They May Have Already Won

Posted on by Chief Marketer Staff

When a channel that provides 20% of an industry’s buyers has been weakened, there are three options: It can fold, limp along or innovate.

This is what consumer magazine publishers faced when sweepstakes mailers like American Family Publishers were curtailed years ago by regulators. By some estimates, sweeps packages were bringing in up to 70 million of the 300 million subscriptions sold annually in the United States. Then it all but ended.

That called for some creative thinking. And mailers got it when a combined co-op database and mailer were created by Subscription Partners LLC and Integrated Marketing Technology Inc. (IMT). Last year it took the platinum award from the National Center for Database Marketing.

“In putting this database together, we’ve become a subscription agent,” says IMT president Jim Tucker. “But instead of relying on sweepstakes, we rely on database marketing principles.”

At first glance, the Subscription Partners cooperative database seems similar to Experian’s CircBase. During the initial one-year test phase that started last June, 140 magazines kicked in 21.3 million names (some 42 million subscriptions).

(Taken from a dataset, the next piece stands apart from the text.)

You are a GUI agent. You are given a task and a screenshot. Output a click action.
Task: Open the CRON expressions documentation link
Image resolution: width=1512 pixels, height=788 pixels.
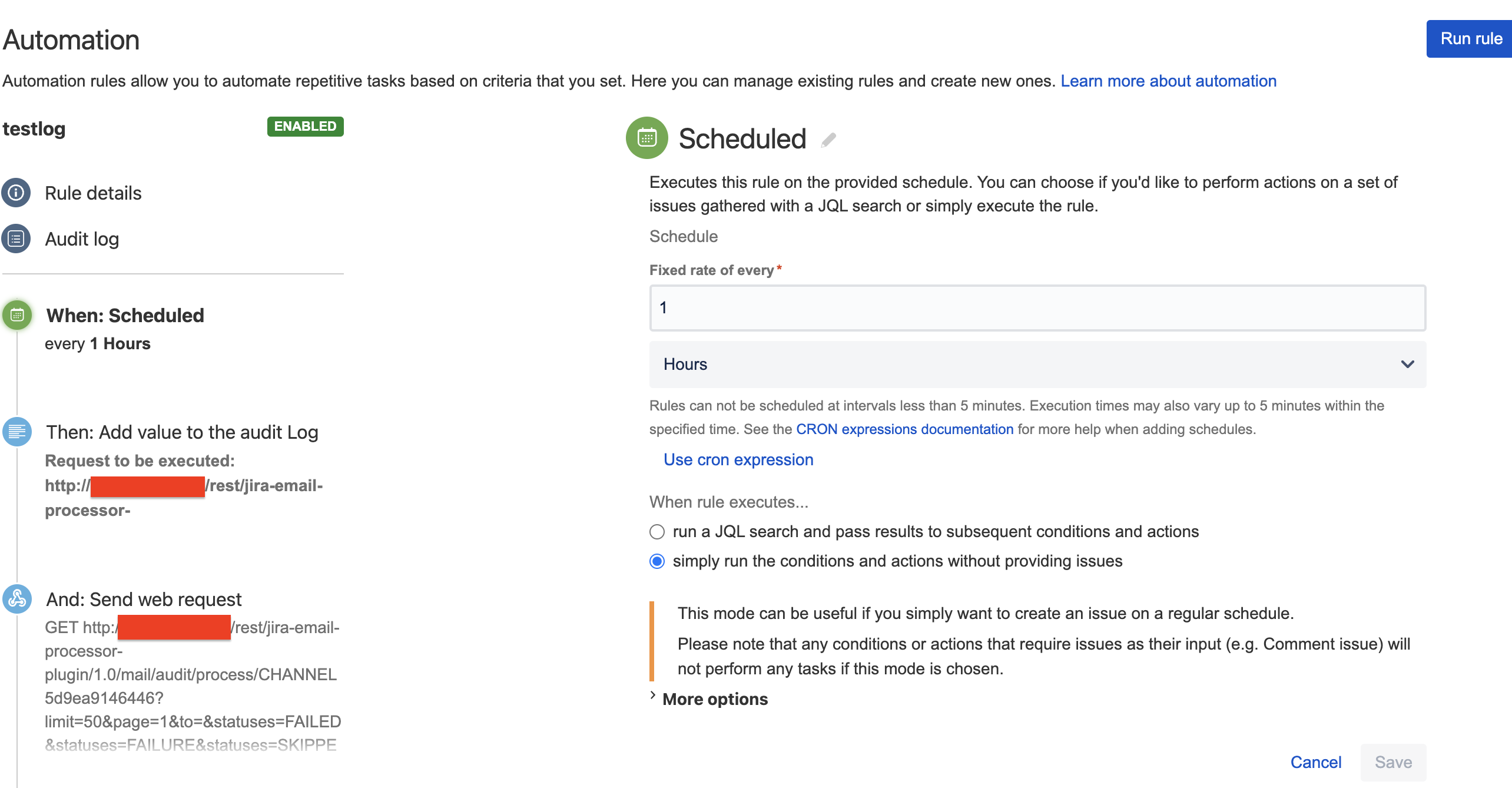coord(904,429)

But the publishers don’t receive lists of prospect names. Instead, Subscription Partners sends out solicitations on their behalf in a co-op-style envelope.

All of this would amount to one big yawn were it not for the tailoring that goes into every package. The mailings are personalized, and each one offers magazines from a variety of publishers.

These solicitations are based on what consumers have ordered in the past. Sub terms can be short or long, discount driven, or full price.

A recipient may find from five to 25 different offers in the envelope. Tests have shown that non-sweeps packages work better than sweeps. But the partners have not given up on the latter.

Targeting is based on RFM, lifetime value, credit and payment history, and other factors. In a twist, magazines can reach subscribers to competitive books as well.

“When you’re building response models, the most predictive variables are transaction variables,” Tucker says. “They’re much more predictive than demographic or lifestyle data. We can’t just have a basic segmentation — everybody who’s direct mail-sold in the last 30 days will get this. We’re trying to ask ‘What specific magazine will Jim Tucker want?’ ”

And yes, the firms are using appended census, lifestyle and demographic data. “That stuff is important,” Tucker says. “But the most predictive data is what people did and less so who they are. When we build models, we have hundreds of pieces of data that go into them, but the top 20 most important are almost always transaction variables.”

The database is now open only to consumer magazines. Tucker wants to refine the program before deciding whether to include business-to-business publications.